__Task statement__:
Your task is to filter the data below down to the lines holding "will".

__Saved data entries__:

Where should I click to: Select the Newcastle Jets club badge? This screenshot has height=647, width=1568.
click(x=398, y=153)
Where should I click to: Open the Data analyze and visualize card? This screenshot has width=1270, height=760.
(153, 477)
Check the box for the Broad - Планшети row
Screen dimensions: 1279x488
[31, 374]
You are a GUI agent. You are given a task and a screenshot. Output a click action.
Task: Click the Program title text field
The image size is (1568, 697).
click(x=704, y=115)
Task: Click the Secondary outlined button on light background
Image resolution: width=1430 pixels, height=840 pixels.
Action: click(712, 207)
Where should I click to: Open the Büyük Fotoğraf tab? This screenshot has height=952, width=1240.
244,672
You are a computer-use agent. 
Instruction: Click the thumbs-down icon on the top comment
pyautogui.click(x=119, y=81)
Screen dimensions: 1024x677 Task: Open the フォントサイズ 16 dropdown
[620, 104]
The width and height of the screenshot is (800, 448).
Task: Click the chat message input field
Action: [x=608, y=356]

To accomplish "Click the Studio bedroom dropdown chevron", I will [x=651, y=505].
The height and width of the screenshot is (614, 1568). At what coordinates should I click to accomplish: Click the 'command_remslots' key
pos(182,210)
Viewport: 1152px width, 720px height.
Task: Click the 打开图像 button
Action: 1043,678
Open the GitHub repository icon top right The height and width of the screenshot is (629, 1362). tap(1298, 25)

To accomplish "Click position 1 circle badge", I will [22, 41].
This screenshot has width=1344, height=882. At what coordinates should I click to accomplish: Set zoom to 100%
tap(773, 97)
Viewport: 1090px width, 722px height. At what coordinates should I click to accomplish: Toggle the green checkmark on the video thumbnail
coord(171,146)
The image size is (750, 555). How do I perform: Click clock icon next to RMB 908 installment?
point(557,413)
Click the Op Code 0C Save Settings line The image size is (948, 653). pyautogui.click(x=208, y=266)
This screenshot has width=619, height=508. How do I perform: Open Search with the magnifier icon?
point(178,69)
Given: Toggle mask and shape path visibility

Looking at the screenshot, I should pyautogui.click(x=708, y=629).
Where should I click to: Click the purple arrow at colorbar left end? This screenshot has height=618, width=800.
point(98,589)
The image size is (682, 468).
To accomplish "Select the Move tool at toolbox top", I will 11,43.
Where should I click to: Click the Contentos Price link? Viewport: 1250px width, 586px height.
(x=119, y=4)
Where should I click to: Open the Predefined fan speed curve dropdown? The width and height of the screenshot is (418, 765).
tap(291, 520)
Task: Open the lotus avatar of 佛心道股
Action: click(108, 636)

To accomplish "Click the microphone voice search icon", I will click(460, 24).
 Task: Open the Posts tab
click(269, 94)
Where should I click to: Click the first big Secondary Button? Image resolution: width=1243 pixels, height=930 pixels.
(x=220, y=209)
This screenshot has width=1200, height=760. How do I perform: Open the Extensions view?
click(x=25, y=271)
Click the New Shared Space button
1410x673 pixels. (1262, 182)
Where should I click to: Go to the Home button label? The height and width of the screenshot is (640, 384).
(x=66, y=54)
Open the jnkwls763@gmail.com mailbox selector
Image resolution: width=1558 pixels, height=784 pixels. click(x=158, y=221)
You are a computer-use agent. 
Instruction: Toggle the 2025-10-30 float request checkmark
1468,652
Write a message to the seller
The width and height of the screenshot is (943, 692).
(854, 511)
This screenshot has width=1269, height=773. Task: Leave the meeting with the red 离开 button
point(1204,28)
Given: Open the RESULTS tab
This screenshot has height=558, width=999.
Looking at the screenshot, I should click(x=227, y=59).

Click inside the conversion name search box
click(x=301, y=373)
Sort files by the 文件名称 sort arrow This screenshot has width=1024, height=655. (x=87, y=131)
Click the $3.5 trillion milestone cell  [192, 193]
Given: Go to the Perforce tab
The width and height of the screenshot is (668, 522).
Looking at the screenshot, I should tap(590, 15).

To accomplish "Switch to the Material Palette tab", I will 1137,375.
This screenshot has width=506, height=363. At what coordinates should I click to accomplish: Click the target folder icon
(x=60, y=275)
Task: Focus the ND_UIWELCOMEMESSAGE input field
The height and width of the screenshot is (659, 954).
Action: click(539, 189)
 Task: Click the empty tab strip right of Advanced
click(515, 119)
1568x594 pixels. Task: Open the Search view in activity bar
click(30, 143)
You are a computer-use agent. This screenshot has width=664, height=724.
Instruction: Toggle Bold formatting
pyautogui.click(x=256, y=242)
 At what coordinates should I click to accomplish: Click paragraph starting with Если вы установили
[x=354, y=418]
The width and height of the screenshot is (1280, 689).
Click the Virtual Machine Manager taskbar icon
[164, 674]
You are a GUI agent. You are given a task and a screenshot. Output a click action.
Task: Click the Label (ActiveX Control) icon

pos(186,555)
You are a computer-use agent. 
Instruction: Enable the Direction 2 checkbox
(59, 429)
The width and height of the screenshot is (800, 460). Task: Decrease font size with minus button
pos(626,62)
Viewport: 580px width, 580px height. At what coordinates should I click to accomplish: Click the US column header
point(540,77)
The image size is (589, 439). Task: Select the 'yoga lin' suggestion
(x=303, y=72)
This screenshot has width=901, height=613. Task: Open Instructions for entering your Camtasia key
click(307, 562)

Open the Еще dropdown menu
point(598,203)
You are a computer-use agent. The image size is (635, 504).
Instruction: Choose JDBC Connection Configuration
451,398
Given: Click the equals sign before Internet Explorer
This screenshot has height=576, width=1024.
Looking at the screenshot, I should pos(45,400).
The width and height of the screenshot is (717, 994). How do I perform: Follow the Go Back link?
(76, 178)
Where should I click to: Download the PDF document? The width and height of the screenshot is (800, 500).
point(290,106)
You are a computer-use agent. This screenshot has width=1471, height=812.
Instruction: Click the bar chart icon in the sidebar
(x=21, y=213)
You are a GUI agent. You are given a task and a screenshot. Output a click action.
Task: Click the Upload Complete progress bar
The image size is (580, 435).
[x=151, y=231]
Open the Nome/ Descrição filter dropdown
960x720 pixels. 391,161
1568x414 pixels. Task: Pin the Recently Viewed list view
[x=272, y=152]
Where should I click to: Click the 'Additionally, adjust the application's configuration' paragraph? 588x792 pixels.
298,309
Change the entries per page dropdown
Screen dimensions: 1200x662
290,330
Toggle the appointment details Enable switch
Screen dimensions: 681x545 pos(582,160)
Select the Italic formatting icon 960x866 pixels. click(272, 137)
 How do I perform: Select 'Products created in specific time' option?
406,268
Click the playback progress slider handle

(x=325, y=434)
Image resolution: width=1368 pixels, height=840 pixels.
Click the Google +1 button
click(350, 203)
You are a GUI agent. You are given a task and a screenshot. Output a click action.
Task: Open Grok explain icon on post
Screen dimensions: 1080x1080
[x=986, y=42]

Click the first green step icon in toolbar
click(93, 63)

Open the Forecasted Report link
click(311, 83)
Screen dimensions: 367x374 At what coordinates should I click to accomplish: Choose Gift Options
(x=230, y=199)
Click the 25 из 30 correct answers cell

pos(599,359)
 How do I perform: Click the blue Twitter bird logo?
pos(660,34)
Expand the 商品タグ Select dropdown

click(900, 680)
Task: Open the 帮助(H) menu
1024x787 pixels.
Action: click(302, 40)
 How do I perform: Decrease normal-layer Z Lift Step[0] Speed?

__Written solution__:
To accomplish "Click the Studio bedroom dropdown chevron", I will [x=651, y=505].
To accomplish "Click position 1 circle badge", I will [22, 41].
To accomplish "Select the Move tool at toolbox top", I will 11,43.
To accomplish "Click the microphone voice search icon", I will click(460, 24).
To accomplish "Switch to the Material Palette tab", I will 1137,375.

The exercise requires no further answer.